C'est donc peut-être par goût d'un certain exotisme qu'on a dénoncé l'impureté du cinéma de Kurosawa, alors qu'il correspondait certainement à une situation historique et culturelle précise, tout à fait en mesure de la justifier.
L'œuvre d'Akira Kurosawa est double : les films féodaux se mêlent aux films plus actuels (empreints d'un profond humanisme, comme dans Barberousse en 1965 après Vivre en 1954), les fresques épiques font elles-mêmes alterner scènes d'action (assurées par un montage rapide qui se nourrit de plans aux tailles variées) et moments de sérénité (le montage est plus lent), comme dans Les Sept samouraïs, en 1954.
Le film qui a fait découvrir le cinéaste en Europe, Rashômon, est lui-même un étrange mélange réussi.

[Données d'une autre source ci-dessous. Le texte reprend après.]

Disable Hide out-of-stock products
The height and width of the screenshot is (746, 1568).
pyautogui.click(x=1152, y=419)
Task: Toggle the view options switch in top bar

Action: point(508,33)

La musique est une recréation du très occidental boléro de Ravel, le récit est inspiré par des nouvelles japonaises, et repose sur une savante mise en abîme. Un homme sous un porche évoque un procès au cours duquel des témoins d'un crime et d'un viol (les personnes concernées elles-mêmes) livrent leur version des faits (même l'esprit du mort témoigne) : chaque récit est un petit film, une transformation du récit précédent. L'unité d'action, de lieu (le porche, le tribunal et la forêt où a lieu la scène) et de temps (le temps correspondant à chaque lieu) éclate complètement.C'est évidemment le montage qui doit prendre en charge cette articulation, sans privilégier la moindre séquence. La vérité nous est ainsi inaccessible, elle reste résolument plurielle.
Les fantômes ont pourtant résisté à la modernité : les spectres habitent les ordinateurs (Kaïro, Kiyoshi Kurosawa, 2001) ou les cassettes vidéo (Ring, Nakata,1997).

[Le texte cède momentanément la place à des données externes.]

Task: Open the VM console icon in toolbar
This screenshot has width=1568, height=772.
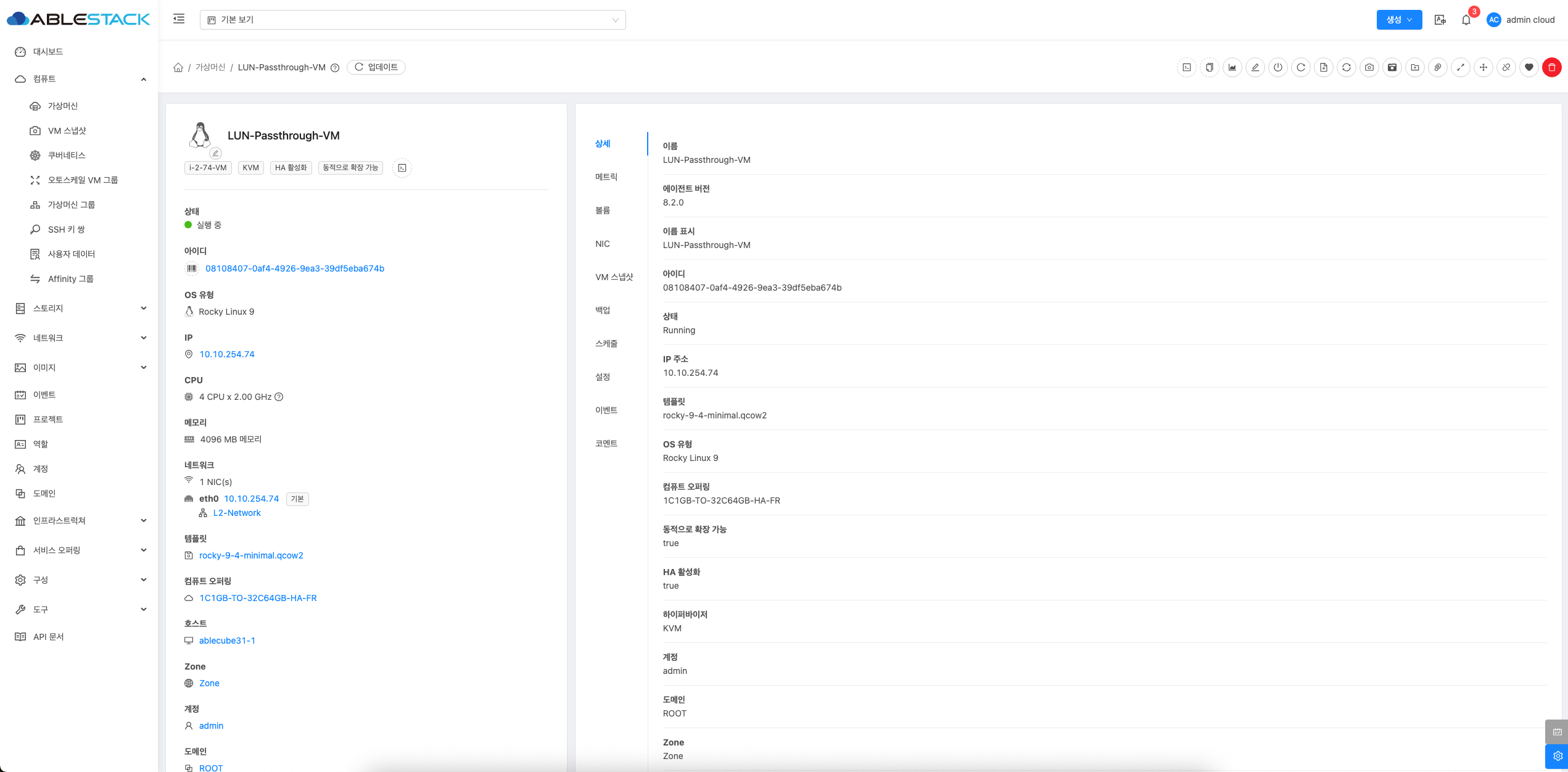Action: 1186,67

Le cinéma lui-même fait preuve de continuité. Les Yakusa qui inspiraient les films de Seijin Suzuki dans les années 1950 reviennent dans ceux de Kitano (on retrouve aussi la distance prise avec le sujet, jusque dans la parodie). Kitano fait même référence aux films de marionnettes dans Dolls (2002) et aux incontournables films de sabre dans Zatoichi (2003).
Kitano opère un montage de la rupture plus que de la continuité. La juxtaposition de plans fixes, immobiles, y est récurrente (le raccord dans le mouvement est exclu). Sur ce modèle, le montage prend en charge des moments de quiétude absolue ainsi que des scènes d'une forte violence (fréquentes chez le cinéaste). La violence n'entraîne donc pas une accélération du montage mais elle n'en est pas moins stylisée : elle s'impose dans des tableaux riches en couleurs (Sonatine en 1993). Ce type de montage illustre aussi la dimension ludique de ses films. L'écart qui s'inscrit entre deux plans (deux images immobiles) peut provoquer des effets comiques (L'été de Kikujiro en 1999).
Takeshi Kitano apprécie les reprises d'images. Le récit est court-circuité par des images dont l'origine est floue (ces images peuvent être ralenties, muettes, etc.) Elles reviennent régulièrement, puis trouvent leur place et sont justifiées par le récit à nouveau (Hana-bi,1998).
Les choix de montage d'Akira Kurosawa dépendent des
scènes qu'il représente, même s'ils
favorisent la plupart du temps une certaine liaison.
En ce sens, l'auteur de Kagemusha s'oppose
peut-être aux autres.
Ozu, Mizoguchi et Kitano ont de toute évidence des
objectifs communs (si l'on met de côté la
période muette des deux premiers), la quête
d'une pureté formelle homogène,
malgré des styles et des montages très
variés (limité chez Mizoguchi,
régulier chez Ozu, et exploitant la ruptureà
des fins très différentes – expression
de la violence ou ressource comique – chez Kitano).